С глухим отчаяньем обережник вспоминал разговор с Волынцом. Тот раз он вышвырнул заблудший дух из своего тела, потому что были силы. А в Невежи Тамир едва таскал ноги, исчерпался чуть не досуха. Что ему вздумалось тогда удерживать навь? Дурак! Какой же дурак… А теперь не исправить. Ивор окреп и набрался сил — его сил. И креффы ещё думали, гадали, как привязать бестелесного к живому! Донатос предлагал взять послушника, который послабее…
Тамир не выдержал и рассмеялся, уткнувшись лбом в мокрые деревянные ступени.
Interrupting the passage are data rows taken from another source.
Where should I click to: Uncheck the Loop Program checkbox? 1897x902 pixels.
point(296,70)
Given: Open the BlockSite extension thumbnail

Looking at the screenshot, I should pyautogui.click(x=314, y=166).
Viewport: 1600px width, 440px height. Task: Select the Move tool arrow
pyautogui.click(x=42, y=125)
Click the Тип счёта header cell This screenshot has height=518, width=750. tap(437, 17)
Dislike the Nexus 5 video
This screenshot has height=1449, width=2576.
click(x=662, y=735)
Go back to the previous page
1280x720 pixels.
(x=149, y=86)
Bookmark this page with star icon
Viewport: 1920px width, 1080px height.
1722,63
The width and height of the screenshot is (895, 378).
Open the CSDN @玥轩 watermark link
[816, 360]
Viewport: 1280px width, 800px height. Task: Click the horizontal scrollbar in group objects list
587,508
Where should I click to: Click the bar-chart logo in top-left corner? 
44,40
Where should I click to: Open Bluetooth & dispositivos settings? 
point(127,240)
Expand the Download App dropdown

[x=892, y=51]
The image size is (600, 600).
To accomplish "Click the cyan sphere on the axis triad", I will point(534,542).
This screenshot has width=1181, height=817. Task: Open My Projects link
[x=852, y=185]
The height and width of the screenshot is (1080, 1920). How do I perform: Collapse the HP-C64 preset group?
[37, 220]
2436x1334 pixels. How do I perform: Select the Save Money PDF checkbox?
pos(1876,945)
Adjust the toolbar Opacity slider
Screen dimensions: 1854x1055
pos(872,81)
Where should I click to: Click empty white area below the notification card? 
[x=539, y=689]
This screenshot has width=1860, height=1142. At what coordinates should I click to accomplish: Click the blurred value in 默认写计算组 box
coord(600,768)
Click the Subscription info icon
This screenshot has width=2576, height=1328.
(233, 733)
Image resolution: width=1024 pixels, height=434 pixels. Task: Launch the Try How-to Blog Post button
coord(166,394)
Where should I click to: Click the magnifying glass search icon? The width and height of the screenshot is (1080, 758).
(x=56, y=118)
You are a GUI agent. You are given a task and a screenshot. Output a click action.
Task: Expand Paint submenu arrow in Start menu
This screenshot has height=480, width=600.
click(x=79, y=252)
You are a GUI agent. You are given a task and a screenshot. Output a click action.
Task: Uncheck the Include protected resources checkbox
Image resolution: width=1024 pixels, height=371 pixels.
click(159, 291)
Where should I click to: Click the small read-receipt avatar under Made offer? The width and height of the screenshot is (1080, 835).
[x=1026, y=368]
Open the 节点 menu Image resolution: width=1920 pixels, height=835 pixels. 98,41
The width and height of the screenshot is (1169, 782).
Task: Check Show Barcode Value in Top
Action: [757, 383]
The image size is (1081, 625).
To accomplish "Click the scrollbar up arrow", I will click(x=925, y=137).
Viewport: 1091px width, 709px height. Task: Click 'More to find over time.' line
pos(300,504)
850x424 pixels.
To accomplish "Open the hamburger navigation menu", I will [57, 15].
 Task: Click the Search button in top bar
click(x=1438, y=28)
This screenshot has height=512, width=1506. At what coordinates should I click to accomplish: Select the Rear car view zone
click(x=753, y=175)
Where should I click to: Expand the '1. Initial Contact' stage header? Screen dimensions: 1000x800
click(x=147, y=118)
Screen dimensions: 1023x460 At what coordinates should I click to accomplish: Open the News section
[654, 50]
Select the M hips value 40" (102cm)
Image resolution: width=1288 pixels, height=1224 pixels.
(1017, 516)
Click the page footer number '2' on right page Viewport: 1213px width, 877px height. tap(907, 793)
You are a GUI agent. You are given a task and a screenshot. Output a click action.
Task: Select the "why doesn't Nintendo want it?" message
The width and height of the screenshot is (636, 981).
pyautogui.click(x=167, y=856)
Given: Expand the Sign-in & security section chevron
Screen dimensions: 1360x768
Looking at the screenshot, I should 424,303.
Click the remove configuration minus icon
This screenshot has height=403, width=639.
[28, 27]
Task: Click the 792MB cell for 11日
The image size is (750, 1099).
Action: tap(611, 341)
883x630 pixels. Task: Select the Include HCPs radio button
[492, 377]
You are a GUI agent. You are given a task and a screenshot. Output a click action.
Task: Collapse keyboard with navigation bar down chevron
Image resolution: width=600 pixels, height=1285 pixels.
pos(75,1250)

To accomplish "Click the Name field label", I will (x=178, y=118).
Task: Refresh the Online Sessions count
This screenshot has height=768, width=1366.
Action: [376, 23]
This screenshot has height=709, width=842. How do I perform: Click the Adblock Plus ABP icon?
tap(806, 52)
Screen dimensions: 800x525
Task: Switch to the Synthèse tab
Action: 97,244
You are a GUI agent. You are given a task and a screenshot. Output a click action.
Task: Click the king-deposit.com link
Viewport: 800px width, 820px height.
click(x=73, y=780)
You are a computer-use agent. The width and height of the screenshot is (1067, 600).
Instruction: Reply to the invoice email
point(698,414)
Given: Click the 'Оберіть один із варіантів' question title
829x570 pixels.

Он смеялся и смеялся, пока не распахнулась дверь, и на пороге не вырос Чет.
— Ты чего, друже? — удивился ратоборец.
Из‑за широкой спины воя выскользнула Лесана и бегом спустилась к колдуну.
— Тамир? Да что с тобой? — она встряхнула его.
И колдун, глядя девушке в глаза, ответил честно:
— Дурак я.
* * *— Не смей подыхать!
Удар кулаком в середину груди. Холод, расходящийся волнами по телу.
— Не смей подыхать, сучий ты потрох!
Удар.
Холод!
— Ты столько жил, скотина, не смей подыхать сейчас!
Мороз. Стужа. Зима.
Она, конечно, врала, что в лесу весна. Весны нет, и никогда не будет. Иначе, почему его всего сковало льдом? Мертвая стынь бежала по жилам, растекалась, вонзалась в каждую сломанную кость, в каждую едва затянувшуюся рану, в разбитую голову, в обглоданные руки, в глаза, в немеющие губы, которые покрывались инеем.
Удар.
— Скотина!
«Отстань…»
Как же холодно!
Он ничего не видел. Только стремительно костенел. Смерть?
…Его куда‑то тащили. Голова болталась туда — сюда, ноги волочились. Кто‑то рядом дышал тяжело и сипло. Вполголоса ругались. Пленник не разбирал слов и не чувствовал боли. Происходящее он осознавал урывками, между провалами из яви в беспамятство. Плеск воды. Шорох камней под сапогами. Его передают с рук на руки, снова тащат, хрипло бранясь. Куда? Зачем?